Il y a aussi d'autres synonymes qui toutefois s'appliqueraient mieux à des marchands ambulants, des conteurs voire de faux clairvoyants plutôt qu'à des politiciens, il me vient à l'esprit par exemple "_ciarlatano_", "_parla-parla_", "_quaqquaraqquà_", "_fanfarone_" et j'en passe!


----------



## itka

La "langue de bois" est une expression _française_ (une création française) destinée à l'origine à caractériser le discours totalitaire. 
Dans les autres langues, cette expression est traduite (lorsqu'elle l'est) mot à mot : _lingua di legno_ en italien.


----------



## duchevreuil

So che _langue de bois_, inteso nel senso di 'linguaggio fisso della propaganda politica', spesso viene tradotto con _politichese_.


----------



## Corsicum

*Pinairun :* Merci pour le lien, je recherche l’expression en Italien

*Huginn :* Merci cela me donne une bonne idée de ce qui se dit.
Oui tous ces termes correspondent assez bien mais ils ne sont peut être pas assez technocratiques et intellectuels comme aussi_ : _chiacchiera, parlantina, scilinguagnolo,
On pourrait imaginer : _Siloglossa ,_ mais il ne peut s’adresser qu’a un auditoire d’intellectuels qui connaissent assez bien le Français !Je n’ai rien retrouvé sur cette piste ?
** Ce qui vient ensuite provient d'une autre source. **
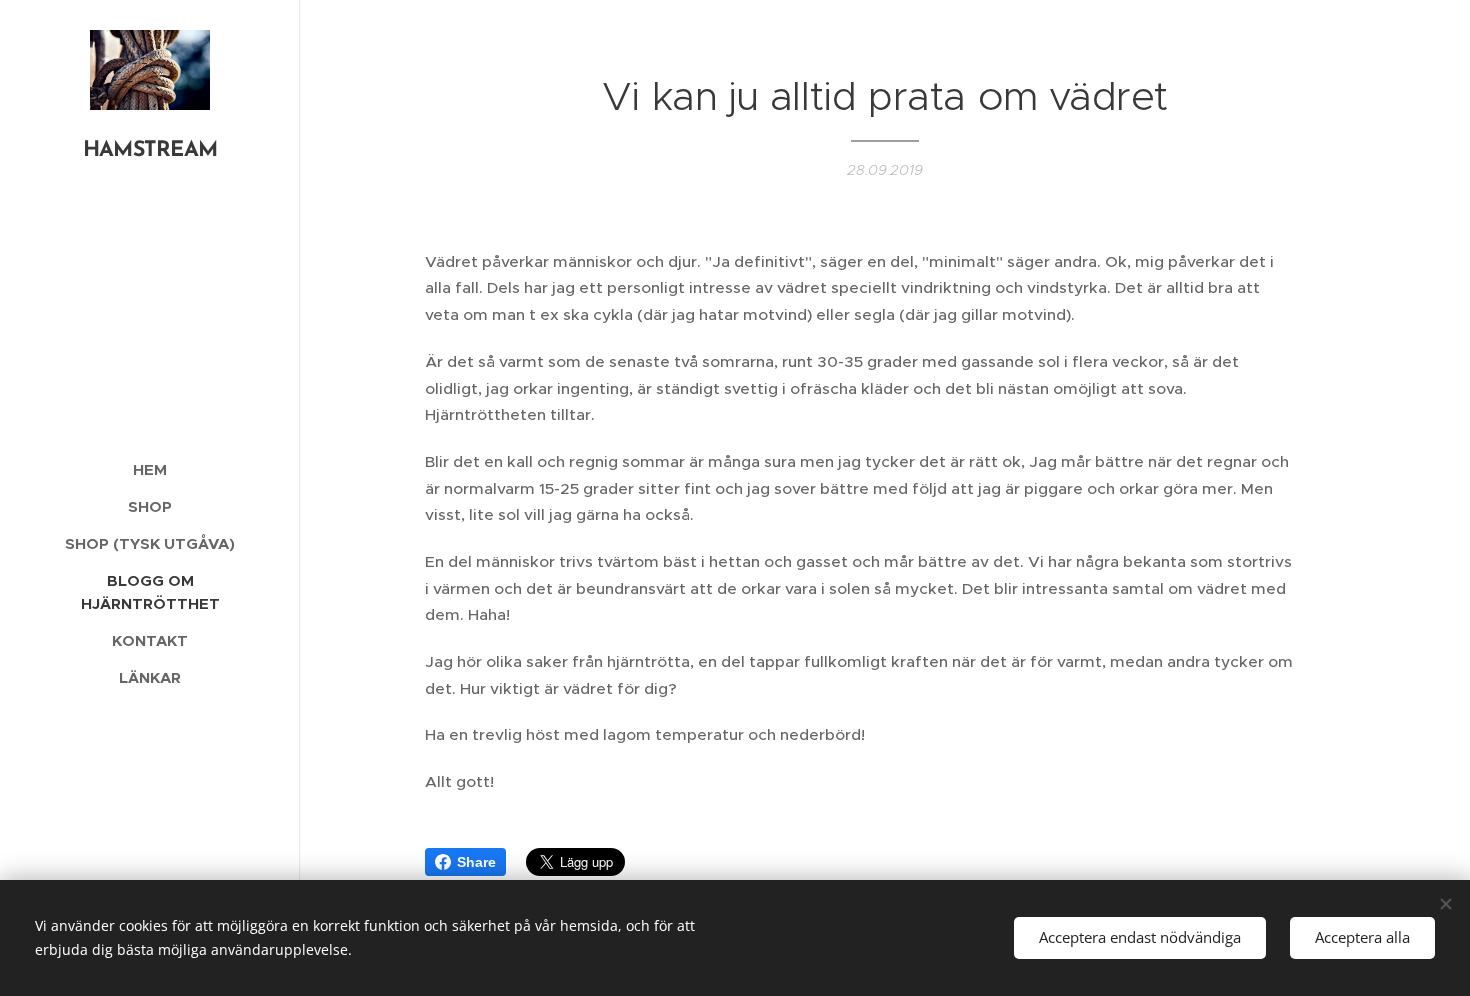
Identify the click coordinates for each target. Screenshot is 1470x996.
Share (476, 862)
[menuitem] (150, 469)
Il me semble que _retorica _pourrait faire l’affaire en Italien comme en Français d’ailleurs sachant que l’expression commence à être un peu usée ?
http://it.wikipedia.org/wiki/Retorica
On pourrait associer ce terme avec le nom d’un animal qui symbolise l’obéissance des masses populaires ou autre, par exemple les moutons : _pecure_
Même si l’expression n’est pas connue il est probable qu’elle soit comprise par le milieu intellectuel que l’on veut discréditer et déstabiliser, même dans d’autres langues, par exemple : 
_L’alta retorica politica delle pecore ? / La retorica della falsificazione ?_
_Le langage de la haute rhétorique politicienne pour les moutons = langue de bois _

Un autre animal serait interessant _: le singe ?_
Quelle est la notoriété du _singe_ dans les discours politiques ?
 
Edit ajout, vu aussi :
http://dictionnaire.reverso.net/francais-italien/langue%20de%20bois


----------



## matoupaschat

Guarda qui : http://it.wikipedia.org/wiki/Politichese


----------



## Huginn

Corsicum said:


> Il me semble que _retorica _pourrait faire l’affaire en Italien comme en Français d’ailleurs sachant que l’expression commence à être un peu usée?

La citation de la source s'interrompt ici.